═════ Page text

The news broke Tuesday night, and I immediately called friends and colleagues, sharing stories and memories, trying to comfort one another.
Vin Scully, the beautiful, soothing and powerful voice of baseball, and one of the most gentle, gracious and compassionate human beings you’ll ever come across, passed away.
It was hardly shocking. Scully was 94 years old. He was in failing health, rarely leaving his home, and wasn’t quite the same after Sandi, his beautiful wife, died 1 ½ years ago. He knew the end was near, and had stopped taking phone calls the last 10 days.
Still, the news brought us to our knees.
“This was inevitable,’’ said Charley Steiner, the radio voice of the Dodgers, “and I knew it was coming, but this is painful. It’s a tough one. This takes a chunk out of my heart.’’
It was during my 20-minute conversation with Steiner that it suddenly hit me.
The voicemail!
Do I still have that voicemail?

══════════
═════ Data extract

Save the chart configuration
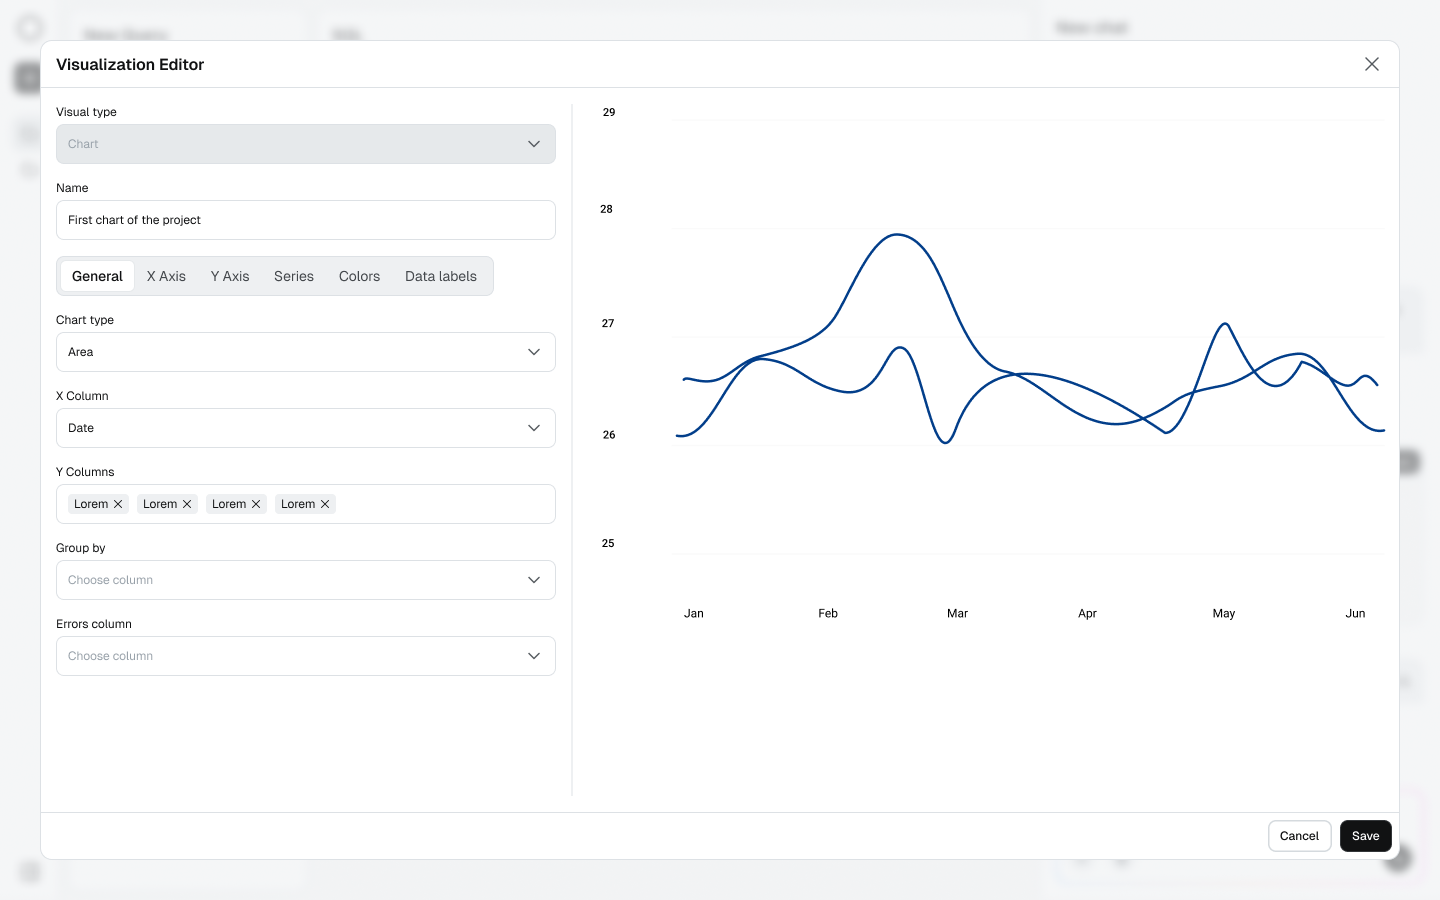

══════════

**What needs to be done:** According to the text about Vin Scully, how many days before his death had he stopped taking phone calls? Please answer briefly.

**Written response:** 10 days